■ **GIVEN EXERCISE**
Set down the passage from the law practice text exactly, starting with "Business litigation is" and going on through "Business Defamation here.".

■ **EXTRACT TO READ**

================

Fraudulent Transfers

Fraudulent Transfers

Businesses and Judgment Creditors that are owed money and believe that someone has deliberately transferred away his/her assets to a third party in order to try and hinder, delay or prevent them from legally obtaining money owed to them should consult with an attorney to file a Fraudulent Transfer claim against the wrongdoer. Such claims are made in order to undo the transfer. Fraudulent Transfer claims are often brought after a final judgment has been entered in separate cases called “Proceedings Supplementary,” and they involve proving that that the transfer was fraudulent -as the name implies. It is important to recognize what the Tell-Tale Signs of a fraudulent transfer are. We can help you develop a strategy.

Commercial Litigation / Business Defamation

Commercial Litigation

Business litigation is a broad term used to describe a variety of situations where a business is a party to a lawsuit. Some of these situations involve Defamation. Defamation of someone’s business generally occurs when a person knowingly posts false and disparaging remarks on social media websites, in written literature about the business or its officers, or in some other public way that harms the reputation of the business by deterring people from dealing it with it, attacking its methods of doing business, assailing its management, or negatively impacting its credit-worthiness. This can result in the businesses suffering a loss of profits. It is important that a business act quickly to have the false information removed and sue to recover any monetary damages it may be owed. Learn more about Business Defamation here.

We represent clients in the following areas:
Foreclosure Defense. Partitions. Debt Defense. Business Contracts. Fraud. Tortious Interference with a Contract or Prospective Business Relations. Business Assets Theft. Shareholder Derivative Lawsuits. Business Disparagement Unfair Competition and Theft of Trade Secrets. Partnership Agreements and Disputes.

Breach of Fiduciary Duty

Breach of Fiduciary Duty

People in such relationships as corporate directors to shareholders, general partners to limited partners, managing members of limited liability companies to members, brokers to clients, trustees to beneficiaries, guardians to wards, and business partners who hold positions of trust with power over the interests of others–all owe special duties called Fiduciary Duties.

The most basic duty of a fiduciary is the Duty of Loyalty, which obligates the fiduciary to put the interests of the beneficiary first, ahead of the fiduciary’s self-interest, and, in so doing, to refrain from exploiting the relationship for the fiduciary’s personal benefit. In addition to a duty of loyalty, a fiduciary also owes a Duty of Care to carry out its responsibilities in an informed and considered manner and to act as an ordinary prudent person would act in the management of his or her own affairs. A person in power who abuses his/her fiduciary duties can be responsible for the losses caused.

================

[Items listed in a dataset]
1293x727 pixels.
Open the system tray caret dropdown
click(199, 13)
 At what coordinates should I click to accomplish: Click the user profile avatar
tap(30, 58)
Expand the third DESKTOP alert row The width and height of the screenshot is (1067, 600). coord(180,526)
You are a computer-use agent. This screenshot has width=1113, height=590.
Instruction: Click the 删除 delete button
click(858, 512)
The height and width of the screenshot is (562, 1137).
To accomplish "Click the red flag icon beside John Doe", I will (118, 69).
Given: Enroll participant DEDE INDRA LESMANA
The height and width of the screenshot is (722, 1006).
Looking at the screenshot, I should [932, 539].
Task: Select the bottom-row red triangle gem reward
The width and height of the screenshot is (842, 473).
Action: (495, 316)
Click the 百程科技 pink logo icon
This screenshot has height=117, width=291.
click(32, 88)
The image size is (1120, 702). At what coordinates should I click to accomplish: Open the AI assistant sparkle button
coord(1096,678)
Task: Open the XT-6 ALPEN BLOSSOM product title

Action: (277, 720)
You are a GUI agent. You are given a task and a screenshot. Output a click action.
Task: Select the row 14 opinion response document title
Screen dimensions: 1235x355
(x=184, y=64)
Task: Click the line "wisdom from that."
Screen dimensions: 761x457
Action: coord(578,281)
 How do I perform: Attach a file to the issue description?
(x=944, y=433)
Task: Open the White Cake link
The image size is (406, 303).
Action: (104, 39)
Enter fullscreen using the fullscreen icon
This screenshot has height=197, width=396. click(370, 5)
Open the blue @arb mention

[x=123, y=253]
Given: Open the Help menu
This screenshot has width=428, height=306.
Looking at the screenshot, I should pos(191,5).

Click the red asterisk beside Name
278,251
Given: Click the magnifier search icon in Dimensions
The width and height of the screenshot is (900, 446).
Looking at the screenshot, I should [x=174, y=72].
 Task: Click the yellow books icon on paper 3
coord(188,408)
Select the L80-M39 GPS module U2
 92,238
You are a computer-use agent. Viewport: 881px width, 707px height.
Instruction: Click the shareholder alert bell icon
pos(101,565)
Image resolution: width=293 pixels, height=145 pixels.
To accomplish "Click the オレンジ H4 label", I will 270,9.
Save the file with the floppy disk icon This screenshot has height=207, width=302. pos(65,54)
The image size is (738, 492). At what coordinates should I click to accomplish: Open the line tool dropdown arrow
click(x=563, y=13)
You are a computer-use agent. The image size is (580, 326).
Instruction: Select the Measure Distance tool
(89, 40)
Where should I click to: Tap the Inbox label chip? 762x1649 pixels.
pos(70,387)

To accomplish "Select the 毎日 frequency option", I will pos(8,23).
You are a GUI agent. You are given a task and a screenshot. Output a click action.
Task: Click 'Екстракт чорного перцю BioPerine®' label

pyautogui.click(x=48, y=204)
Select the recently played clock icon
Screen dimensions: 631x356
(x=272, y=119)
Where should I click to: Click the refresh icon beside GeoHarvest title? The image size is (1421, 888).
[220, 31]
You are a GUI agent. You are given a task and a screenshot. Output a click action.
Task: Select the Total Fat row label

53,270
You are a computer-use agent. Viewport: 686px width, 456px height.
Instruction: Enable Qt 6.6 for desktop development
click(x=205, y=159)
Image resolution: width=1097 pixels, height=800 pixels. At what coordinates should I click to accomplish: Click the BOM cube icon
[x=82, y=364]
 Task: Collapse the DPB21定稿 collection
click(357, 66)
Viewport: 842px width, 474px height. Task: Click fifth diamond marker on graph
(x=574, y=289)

================

■ **COMPLETE RESPONSE**
Business litigation is a broad term used to describe a variety of situations where a business is a party to a lawsuit. Some of these situations involve Defamation. Defamation of someone’s business generally occurs when a person knowingly posts false and disparaging remarks on social media websites, in written literature about the business or its officers, or in some other public way that harms the reputation of the business by deterring people from dealing it with it, attacking its methods of doing business, assailing its management, or negatively impacting its credit-worthiness. This can result in the businesses suffering a loss of profits. It is important that a business act quickly to have the false information removed and sue to recover any monetary damages it may be owed. Learn more about Business Defamation here.